Chapter 2
Views on the bill
2.1
This chapter summarises the views held by stakeholders on the bill and
its effects.
2.2
The bill contains 5 schedules. A total of five submissions were received
for the inquiry. The submissions from the Tax Justice Network Australia
(TJN-Aus) and the Australian Securitisation Forum (ASF) commented only on the
measures pertaining to the OECD hybrid mismatch rules set out in Schedules 1
and 2 of the bill. The remaining three submissions commented only on the producer
offset measure contained in Schedule 3 of the bill. As such, this chapter will
examine the evidence received in relation to the measures in Schedules 1 to 3.

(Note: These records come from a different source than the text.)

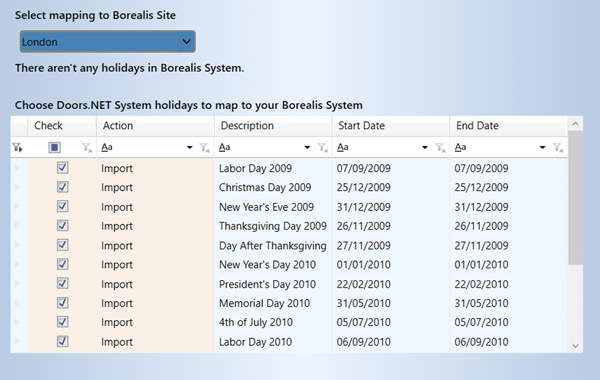Image resolution: width=600 pixels, height=380 pixels.
Task: Clear the End Date column filter icon
Action: pos(559,148)
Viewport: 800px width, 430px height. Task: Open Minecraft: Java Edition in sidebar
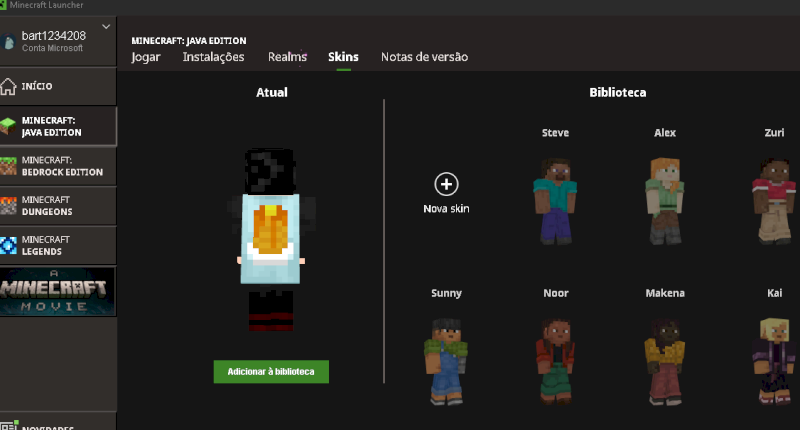tap(58, 126)
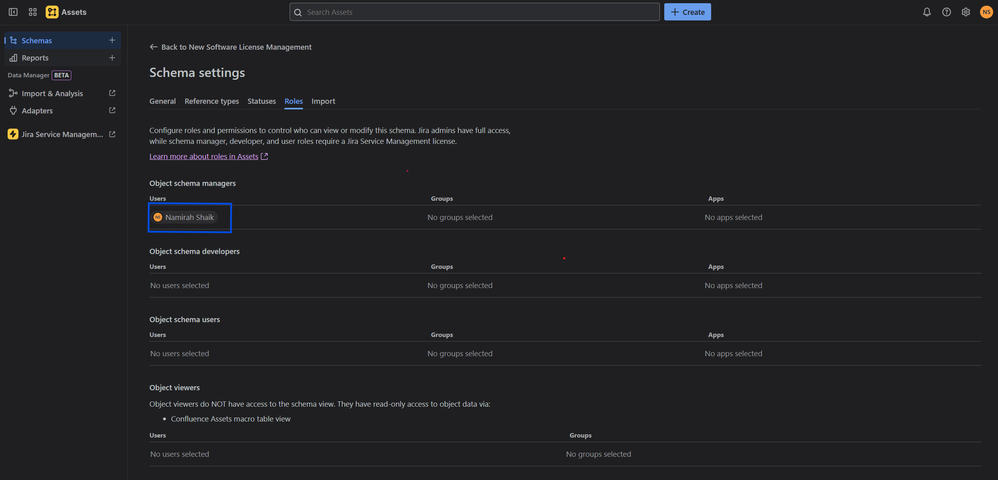Open Jira Service Management sidebar link
Viewport: 998px width, 480px height.
(62, 134)
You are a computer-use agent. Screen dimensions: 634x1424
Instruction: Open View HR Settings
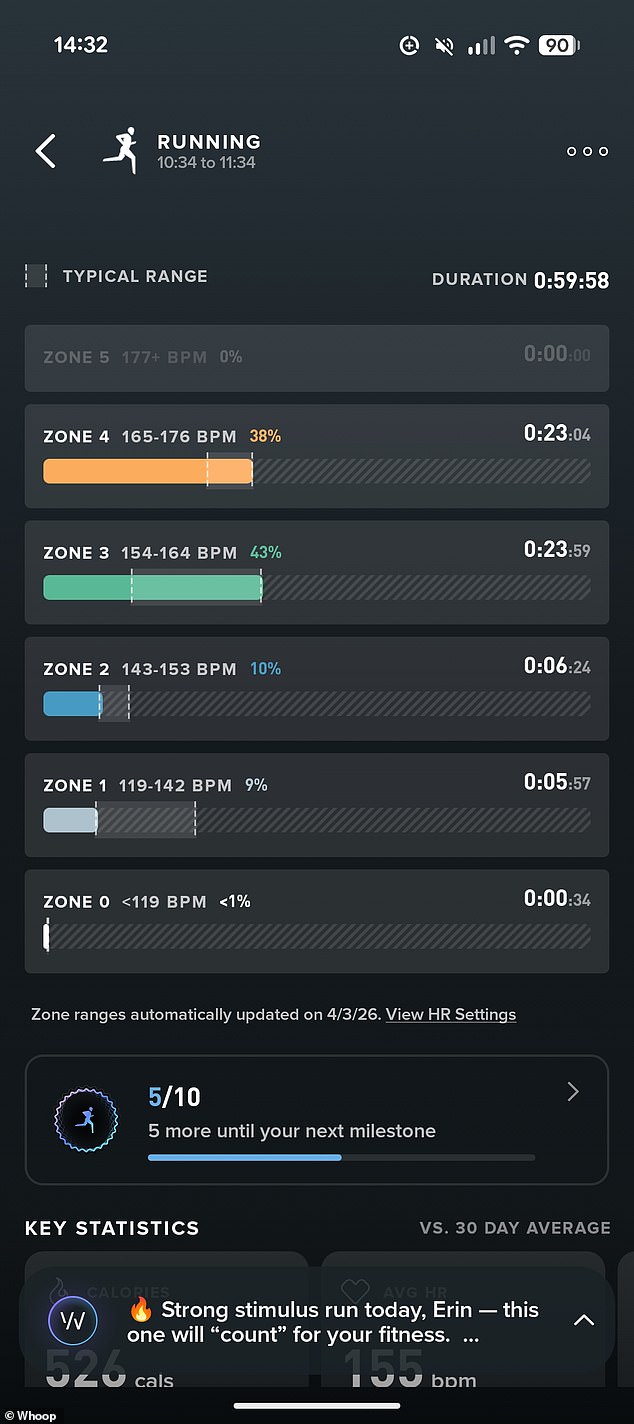coord(451,1014)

Support for hybrid mismatch rules—Schedules 1 and 2
General comments
2.3
TJN-Aus were welcoming of the measures in the bill to address the
problem of hybrid mismatches and their misuse by some corporations to avoid
paying taxes in the places where business is really being conducted.[1]
2.4
TJN-Aus observed the substantial loss to governments due to base erosion
and profit shifting (BEPS), noting that the OECD has estimated global revenue
loss 'to be conservatively between US$100 billion and US$240 billion a year'.[2]
2.5
TJN-Aus cautioned the committee of the risk that there will be attempts
to circumvent the hybrid mismatch rules through 'the design of more elaborate
hybrid mismatches'. Expanding on this point, TJN-Aus submitted that:
The hybrid mismatch rules will require constant monitoring to
ensure proper application. Resolving the arbitrage questions raised by hybrid
payments, entities, and transfers is easier said than done. The complexity
comes from attempts to narrow the range of transactions covered.[3]
2.6
TJN-Aus also expressed its specific support for a number of aspects of
the hybrid mismatch reforms proposed in the bill, including, but not limited to:
-
'...that the hybrid mismatch rules will apply regardless of whether
the hybrid mismatch scheme was entered into or carried out in Australia or
outside Australia or partly in Australia and partly outside of Australia'.[4]
-
'...that a structured arrangement be assessed on the basis of if it
is reasonable to conclude the hybrid mismatch is a design feature of the scheme
which the payment was made, rather than the much higher bar test to try and
prove the tax payer intended the hybrid mismatch'.[5]
-
'...the amendments to limit the scope of the exemption for foreign
branch income and to prevent a deduction from arising for payments made by an
Australian branch of a foreign bank to its head office in some circumstances'.[6]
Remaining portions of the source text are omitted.